The desire to eat is a hedonistic terminal desire, and a biological imperative driven desire. Few people have the will power to fast for extended periods, and shallow cuts take more will power than deep cuts. By shallow and deep cuts I mean shallow of perhaps 200 calories/day, while deep of perhaps 1000 calories/day. I am not sure how much more will power than cutting is required for fasting, but I expect it is considerable or considerable distraction is undertaken at the same time. I have never been able to fast long, except when I had to drink that stuff for a colonoscope, which the medical profession almost killed me with.
Programs like OA can help for a distraction and may help considerably for some but it does not help other forms of the overeating problems. It is not a single cause. It does seem to help with the maladaptive moral behavior issues, and the relationship based issues, perhaps even stress, which are the issues that are really addressed by the steps. For those of us who know that there is no god, and at best god is a concept that lends itself well to acceptance of a problem, and acceptance of the inability to deal with the problem, and thereby stopping struggling, when the problem is the struggling, it does help on the maturing out of the issue. See Stranton Peele for the full description of this problem. These programs do not help where there is a real physical drive to overeat, and the only solution is going against our nature and our desires on a ongoing basis. We need to accept that the problem is real and physical, and learn to not succumb to that miserable desire.
In reticent time, it has become increasingly difficult to resist the desire and the nouns are disappearing. I never was good at spelling, but I can no longer write much without google to look up words. I expect this is all connected with the onset of dementia, although I have not been diagnosed.
Hedonistic terminal desire, according to William B. Irvine, Desire, are the strongest desires, as these have direct rewards. In addition, all these type of appetite desires feed directly into the "serial" side of our brain, so some of us also struggle to change once we start down that path, because "neurons that fire together wire together", for what ever that is worth. This is the hallmark of addiction.

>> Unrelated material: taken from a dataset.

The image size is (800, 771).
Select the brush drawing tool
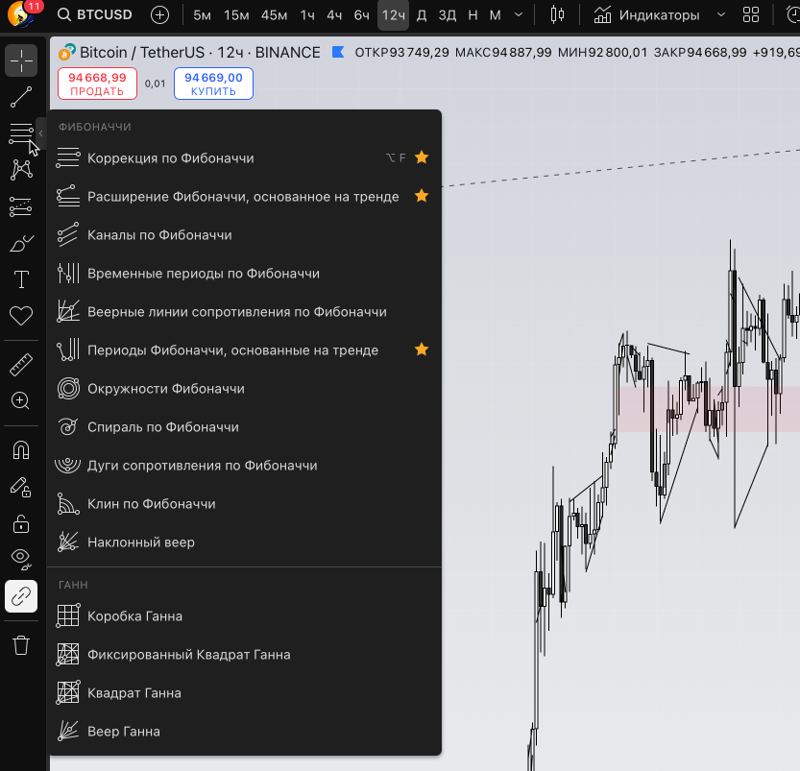click(x=21, y=243)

In most addictions, the desire reduces with abstinence from the substance. With food this is not happen for many, and practical long term, and salad with horrible of just tolerable dressing just does not cut it for long. It is one way to reduce consumption if there is nothing else available. Salads with just tolerable dressing is one way that I have used for weight loss.
The medical and addiction world has nothing to offer food addicts other than "faith in god" bullshit, and some counseling from the "believers". All local AAA meetings and Smart meetings are a bunch of sugar sucking, sugar pushing, alternative to alcohol cravings pushers, and that is not useful to a food addict. The books from Smart do not address the physical desire issue, as abstinence from food is not possible, and its explanation is not really correct, but the suggested plan is the only approach they have.
Meditation has an effect on many things but the effect on physical driven desires are minimal and do not last beyond the end of meditative state. So once we have sufficient food and philological information, what is the solution. Gut bacteria seem OK. This problem started by the time I was 6 years old, and it has never left.
So that leaves me where I are today, desiring to eat without end, and gaining. So what is the solution? Is there one? Does it even matter?